→ **課題の目的**: 映画評のうち、「とにかく主演二人の演技が素晴」から始まり「を頼むなんておこがましい!」」まで続く部分を、「反感」を「違和感」に置き換えて書き直すこと。

→ **本文抜粋**:

2024年度ベネチア国際映画祭金獅子賞受賞作品です。
監督はスペインの監督、ペドロ・アルモドバル。ペネロペ・クルスとよくタッグを組んでいる監督です。実力のあるベテラン監督。主演はティルダ・スウィントンとジュリアン・ムーア。ティルダ・スウィントンは年齢、性別不詳な感じの独特な存在感のある女優。ジュリアン・ムーアは幅広い役をこなせる演技派女優です。
内容は末期癌に侵されたマーサ(スウィントン)が安楽死を望み、死ぬ時は隣の部屋に誰かにいて欲しいと、友人のイングリッド(ムーア)に依頼するというもの。
とにかく主演二人の演技が素晴らしくて、すっかり二人の世界に呑まれてしまいました。下の写真の詩は、元々ある詩(作品中に出てきます)を、この映画の内容に合わせて少し変えたものです。これが最後に出てくるのですが、胸に、正に雪が沁みてくるようで、ジワジワ涙腺も緩みました。
しかし!鑑賞後はだんだんと本作に対して反感を覚えるようになってきました。
「安楽死なんて違法行為に人を巻き込むな!しばらく会ってなかった友人にそんな危ない役を頼むなんておこがましい!」
「この癌は自分で終わらせる!なんて威勢のいいこと言う割には、その時は隣の部屋に誰かにいて欲しいなんて甘えてる!一人で死ねないのなら、ホスピスに行きなさい」

→ **元データ**:
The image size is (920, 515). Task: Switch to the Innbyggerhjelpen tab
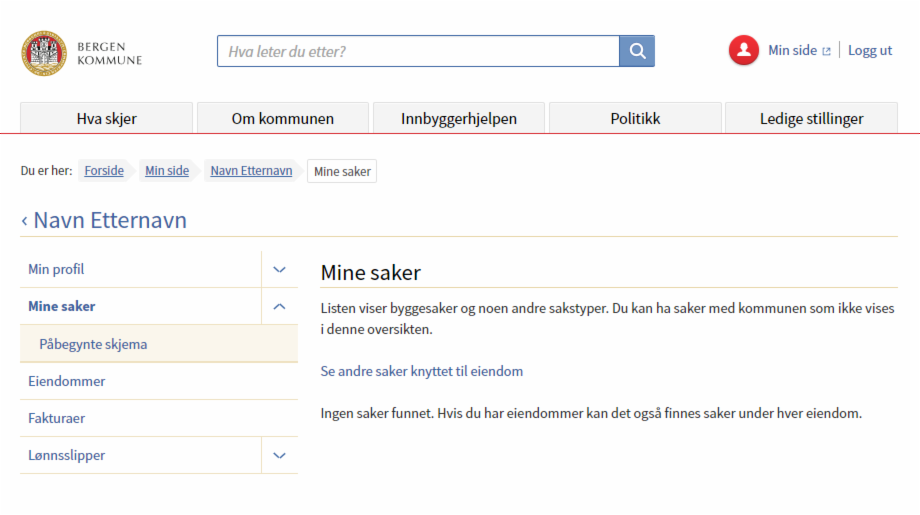(x=459, y=119)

→ **課題の結果**:
とにかく主演二人の演技が素晴らしくて、すっかり二人の世界に呑まれてしまいました。下の写真の詩は、元々ある詩(作品中に出てきます)を、この映画の内容に合わせて少し変えたものです。これが最後に出てくるのですが、胸に、正に雪が沁みてくるようで、ジワジワ涙腺も緩みました。
しかし!鑑賞後はだんだんと本作に対して違和感を覚えるようになってきました。
「安楽死なんて違法行為に人を巻き込むな!しばらく会ってなかった友人にそんな危ない役を頼むなんておこがましい!」